We are not a “Sunday morning only” crowd. By seeking God together, we develop intentional communities that serve our neighbors and the world. In this process we cultivate relationships that allow each other to speak the Word of God into each others’ lives. 

The Bible uses the imagery of iron sharpening iron to describe how community refines us. This is the hot crucible where Christ’s life-renovating work happens. And as it happens, we see God’s glory reflected more and more in the faces of our community. 

We seek to engage in the final work and mission that Jesus Christ left for His followers when he said, “go and make disciples for me from all the peoples of the earth” (Matthew 28:19). 
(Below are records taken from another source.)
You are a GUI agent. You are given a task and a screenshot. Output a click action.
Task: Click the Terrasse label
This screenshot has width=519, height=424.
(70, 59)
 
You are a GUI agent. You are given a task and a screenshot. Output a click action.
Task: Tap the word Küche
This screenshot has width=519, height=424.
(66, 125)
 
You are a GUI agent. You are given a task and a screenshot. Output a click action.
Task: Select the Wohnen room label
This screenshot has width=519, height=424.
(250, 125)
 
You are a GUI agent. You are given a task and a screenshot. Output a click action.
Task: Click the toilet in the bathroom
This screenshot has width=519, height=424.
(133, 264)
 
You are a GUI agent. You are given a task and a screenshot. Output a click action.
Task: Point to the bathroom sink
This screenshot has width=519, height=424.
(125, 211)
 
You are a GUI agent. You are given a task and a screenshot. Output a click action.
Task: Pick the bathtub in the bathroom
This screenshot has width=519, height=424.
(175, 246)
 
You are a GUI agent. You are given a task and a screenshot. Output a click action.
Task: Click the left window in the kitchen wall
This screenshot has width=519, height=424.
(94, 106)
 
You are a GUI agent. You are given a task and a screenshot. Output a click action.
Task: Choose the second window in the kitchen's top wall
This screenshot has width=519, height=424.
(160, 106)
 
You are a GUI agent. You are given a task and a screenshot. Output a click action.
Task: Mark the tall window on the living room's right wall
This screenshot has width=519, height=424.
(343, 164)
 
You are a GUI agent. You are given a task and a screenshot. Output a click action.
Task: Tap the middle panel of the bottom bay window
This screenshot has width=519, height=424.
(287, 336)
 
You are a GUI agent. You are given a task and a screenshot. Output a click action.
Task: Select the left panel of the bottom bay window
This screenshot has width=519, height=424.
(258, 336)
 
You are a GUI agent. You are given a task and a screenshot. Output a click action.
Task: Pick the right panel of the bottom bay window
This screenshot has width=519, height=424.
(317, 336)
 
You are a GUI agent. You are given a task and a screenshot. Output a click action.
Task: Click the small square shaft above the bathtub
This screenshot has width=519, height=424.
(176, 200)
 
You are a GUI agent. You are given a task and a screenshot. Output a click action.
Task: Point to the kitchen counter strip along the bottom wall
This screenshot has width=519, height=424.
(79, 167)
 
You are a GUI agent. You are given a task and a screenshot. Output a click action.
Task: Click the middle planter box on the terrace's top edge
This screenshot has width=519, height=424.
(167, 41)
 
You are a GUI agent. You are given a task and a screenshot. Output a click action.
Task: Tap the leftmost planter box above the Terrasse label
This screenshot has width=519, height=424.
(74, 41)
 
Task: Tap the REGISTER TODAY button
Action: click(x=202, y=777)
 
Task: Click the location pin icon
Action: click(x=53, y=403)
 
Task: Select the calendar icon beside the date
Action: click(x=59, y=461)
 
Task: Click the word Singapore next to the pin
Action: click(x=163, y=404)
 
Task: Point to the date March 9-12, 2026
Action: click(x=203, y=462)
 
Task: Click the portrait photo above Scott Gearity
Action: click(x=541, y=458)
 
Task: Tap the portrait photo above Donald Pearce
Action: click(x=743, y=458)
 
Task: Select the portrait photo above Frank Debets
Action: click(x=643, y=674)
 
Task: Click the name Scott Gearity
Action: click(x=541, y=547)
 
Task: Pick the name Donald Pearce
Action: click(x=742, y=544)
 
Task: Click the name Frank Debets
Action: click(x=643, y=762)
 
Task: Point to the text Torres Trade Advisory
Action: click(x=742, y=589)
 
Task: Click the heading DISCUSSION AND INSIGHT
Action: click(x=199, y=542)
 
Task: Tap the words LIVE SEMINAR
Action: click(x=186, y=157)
We are meant to proclaim – in word and deed – the Good News of God’s Kingdom and His reconciling Love in our community and throughout the world. While worship is the only activity of the Church that lasts into eternity, mission is the only activity that can only be done here and now. This is where we take the life changing work that Jesus is doing in our lives and share it with others, inviting them to come and be changed too and extend it to the world.


OUR CORE VALUES

  • It’s no accident that we use the Table as our central metaphor. Christ has extended His invitation to all people, and we extend it in turn - in our Sunday gatherings and in the rest of our lives. We not only enjoy but want to invite one another into our lives, because again: gathering is not just about food and fun - it is about reminding one another of the hope we have in Christ.

  • In this context, “integrity” means “commitment to the gospel.” We want to talk about real hope, not false hope. And if this is really where our hope lies, it is going to be reflected in our worship on Sunday morning and our lives during the rest of the week.

  • As a response to the gospel and a sign of where our hope truly lies, we will be generous. This posture is both counter-cultural in a world that often puts hope in material possessions, and an outpouring, in love, of the hope we have been given.

  • When we celebrate what Christ has done for us, it is worth it to do it well. This is particularly expressed in the beauty of our worship, but we are also a people who value beauty. God has made beautiful things out of us, and we in turn are a community with a deep sense of His beauty in both the simple and the grand spaces of life and worship.